■ Goal of the exercise
Lines holding the word "dropdown" are the ones to copy from the data below.

[Collected data]

..............................

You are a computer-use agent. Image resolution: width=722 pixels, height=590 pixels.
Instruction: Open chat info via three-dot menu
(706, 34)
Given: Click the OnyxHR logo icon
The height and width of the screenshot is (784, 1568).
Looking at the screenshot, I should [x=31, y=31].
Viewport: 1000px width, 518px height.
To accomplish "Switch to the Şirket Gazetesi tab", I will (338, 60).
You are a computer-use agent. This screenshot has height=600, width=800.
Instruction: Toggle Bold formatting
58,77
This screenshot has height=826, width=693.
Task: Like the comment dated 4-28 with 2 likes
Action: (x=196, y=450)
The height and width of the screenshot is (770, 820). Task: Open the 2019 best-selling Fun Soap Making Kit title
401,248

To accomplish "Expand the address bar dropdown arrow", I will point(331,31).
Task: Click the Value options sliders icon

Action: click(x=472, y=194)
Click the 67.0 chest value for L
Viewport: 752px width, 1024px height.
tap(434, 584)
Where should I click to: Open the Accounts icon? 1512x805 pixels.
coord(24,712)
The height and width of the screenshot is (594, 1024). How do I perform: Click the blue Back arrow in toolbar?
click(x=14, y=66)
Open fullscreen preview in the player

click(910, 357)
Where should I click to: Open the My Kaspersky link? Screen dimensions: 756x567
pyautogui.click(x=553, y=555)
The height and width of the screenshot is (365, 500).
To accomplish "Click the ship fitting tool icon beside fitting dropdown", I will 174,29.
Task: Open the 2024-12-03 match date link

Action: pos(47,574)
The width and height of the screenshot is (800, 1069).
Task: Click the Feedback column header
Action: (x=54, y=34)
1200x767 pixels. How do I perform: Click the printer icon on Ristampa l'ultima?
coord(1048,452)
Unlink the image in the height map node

..............................

■ Completed exercise
To accomplish "Expand the address bar dropdown arrow", I will point(331,31).
To accomplish "Click the ship fitting tool icon beside fitting dropdown", I will 174,29.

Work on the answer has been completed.